Collected data:
---+---
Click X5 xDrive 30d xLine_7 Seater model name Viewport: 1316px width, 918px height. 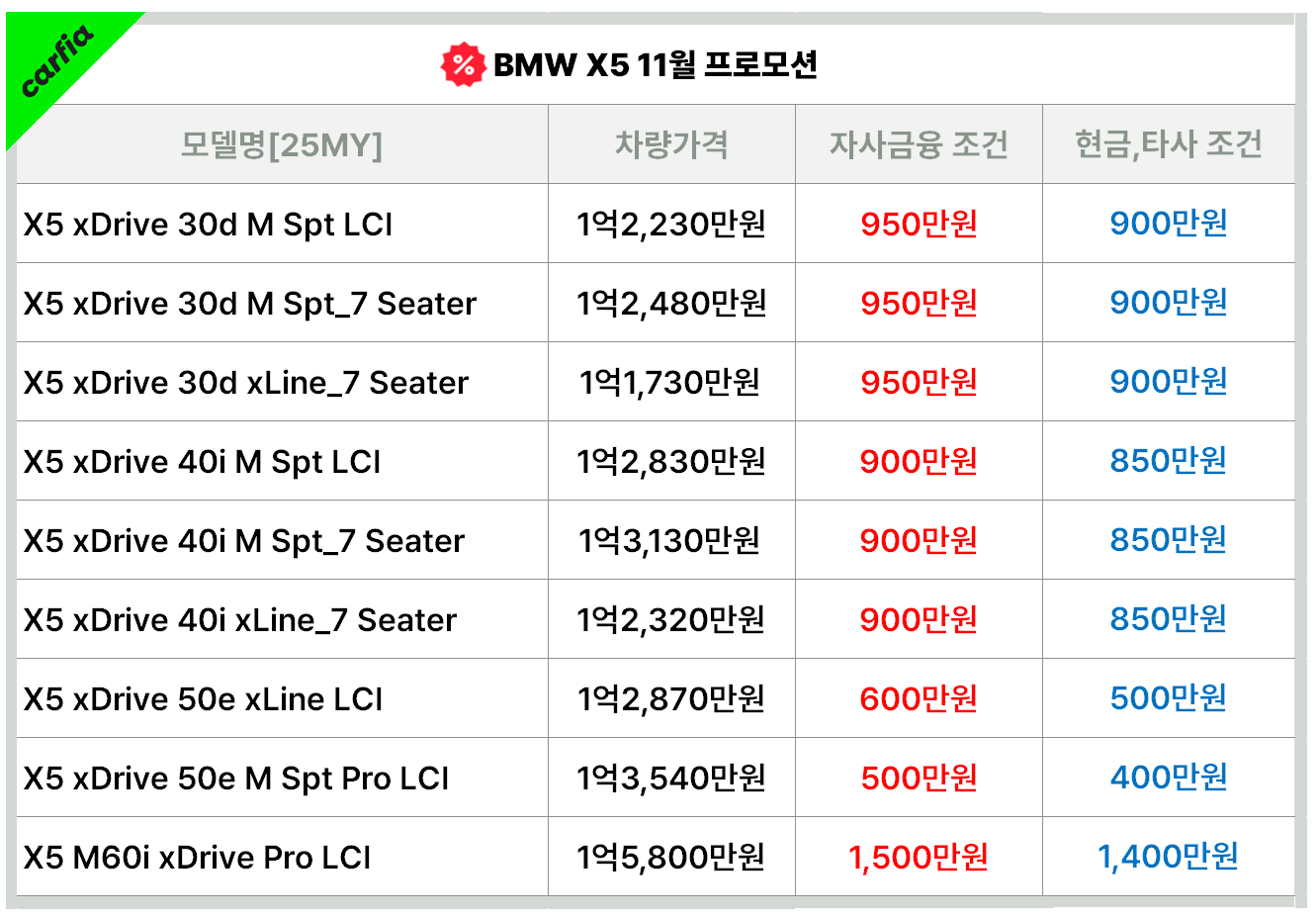pyautogui.click(x=246, y=383)
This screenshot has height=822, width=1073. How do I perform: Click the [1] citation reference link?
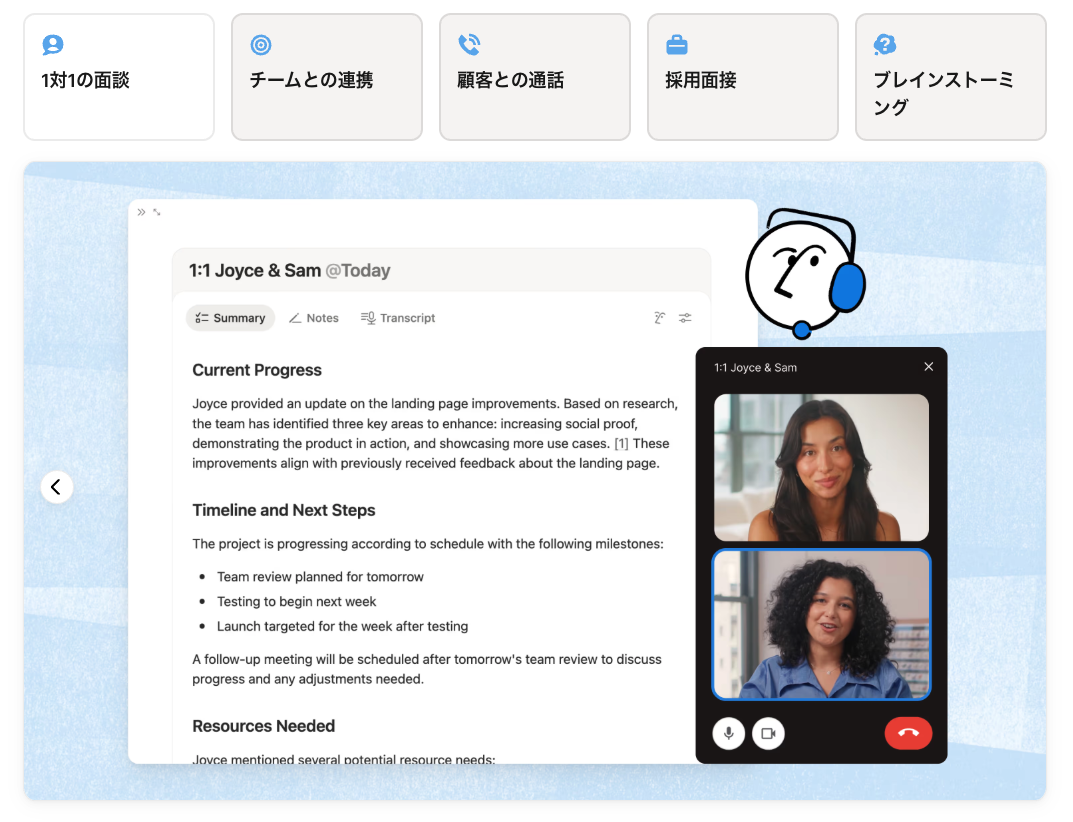click(x=621, y=443)
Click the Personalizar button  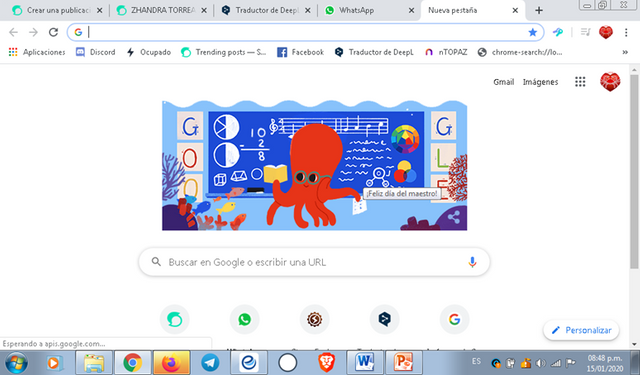click(x=581, y=330)
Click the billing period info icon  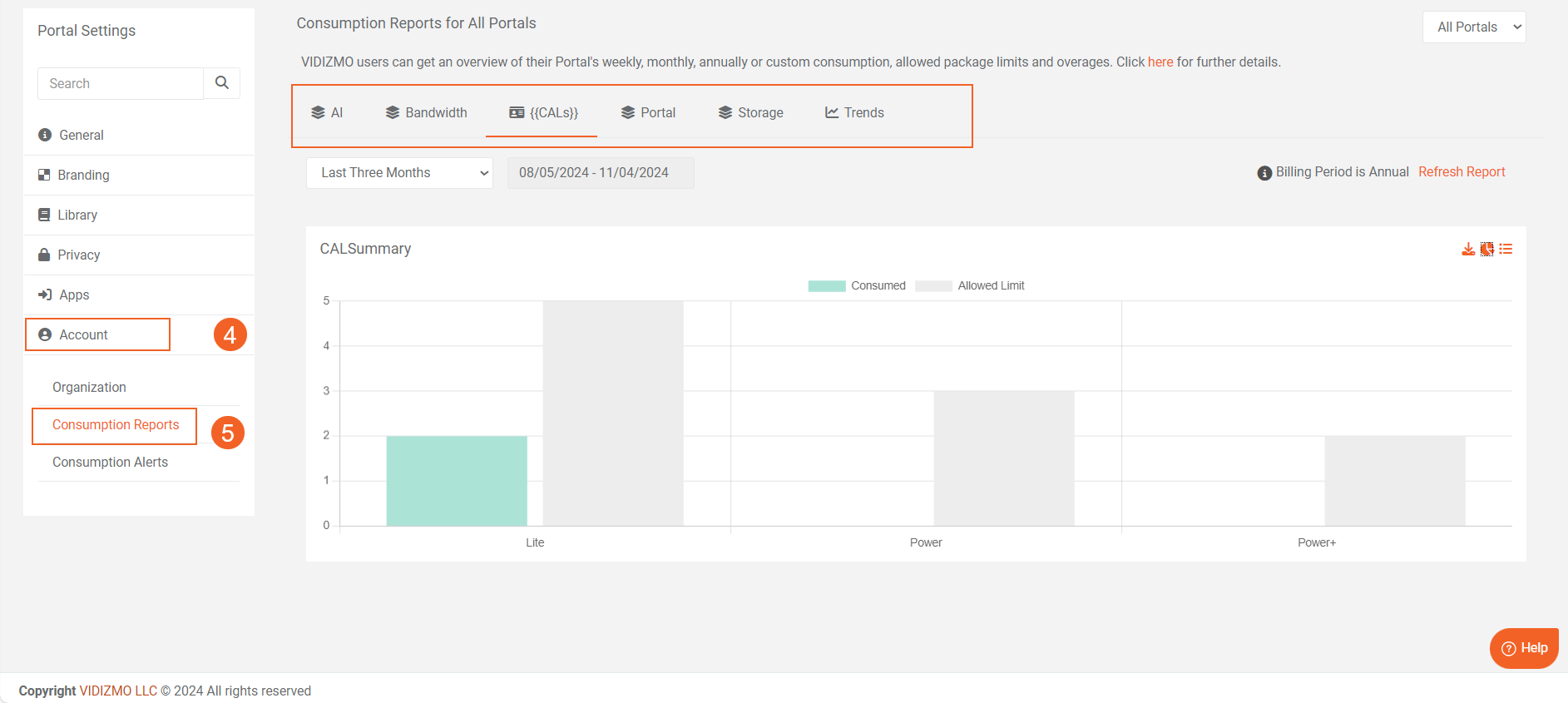click(1264, 173)
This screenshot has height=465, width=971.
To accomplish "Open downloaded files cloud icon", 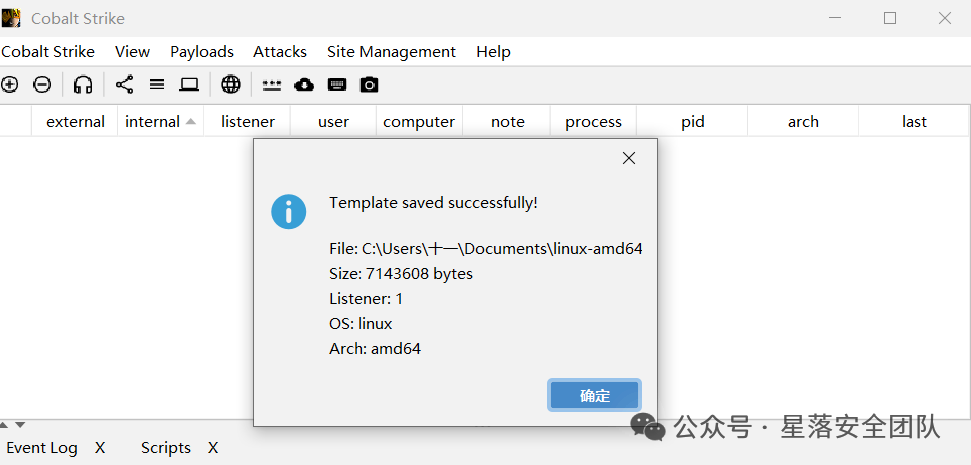I will 304,84.
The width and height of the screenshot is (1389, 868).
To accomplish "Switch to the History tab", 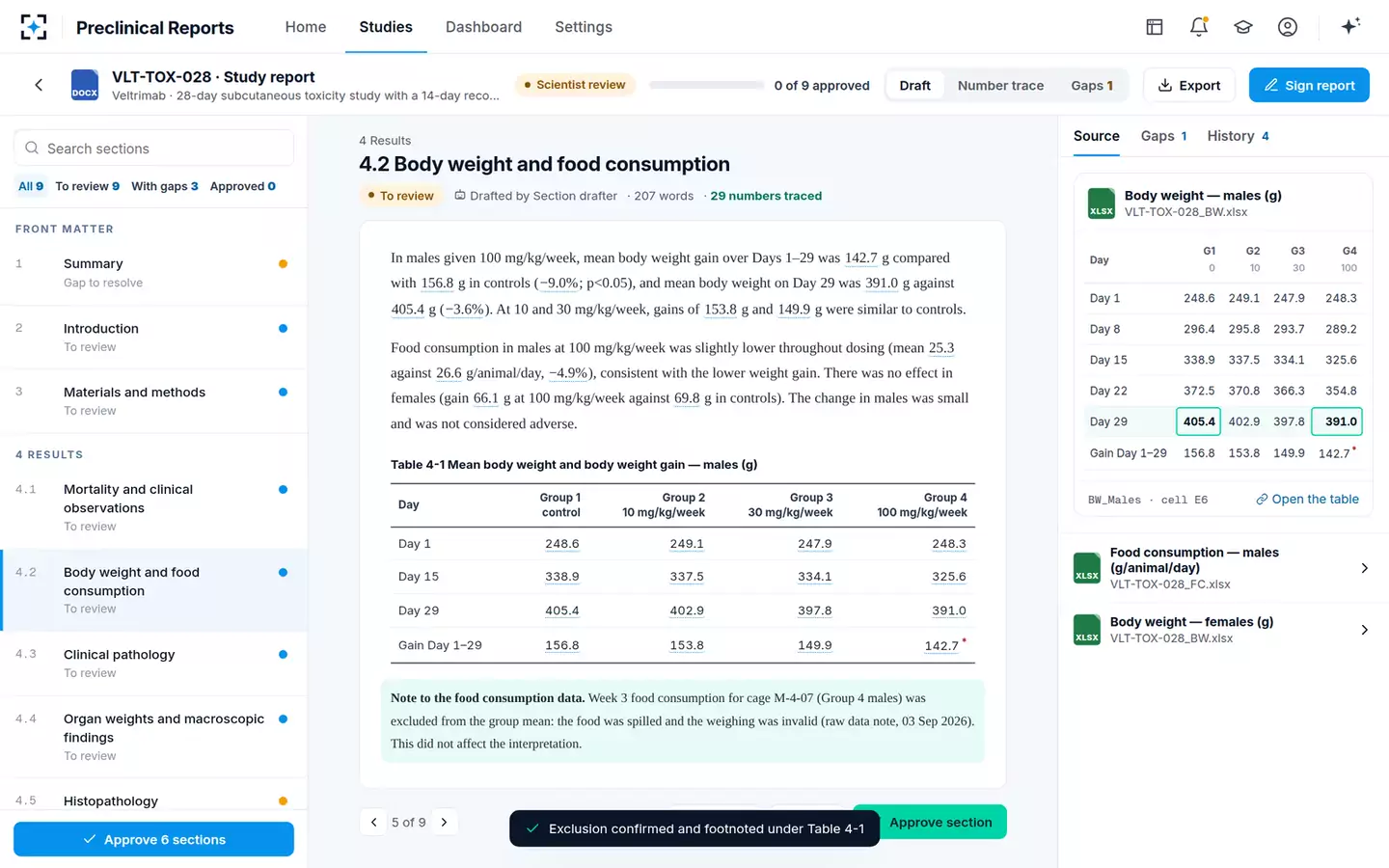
---+---
→ Try it
Retype, exactly and only, the lines from the one containing "The width and" through the end of the entries, both ends included, and omit all pictures.

→ Answer to this problem
The width and height of the screenshot is (1389, 868).
To accomplish "Switch to the History tab", 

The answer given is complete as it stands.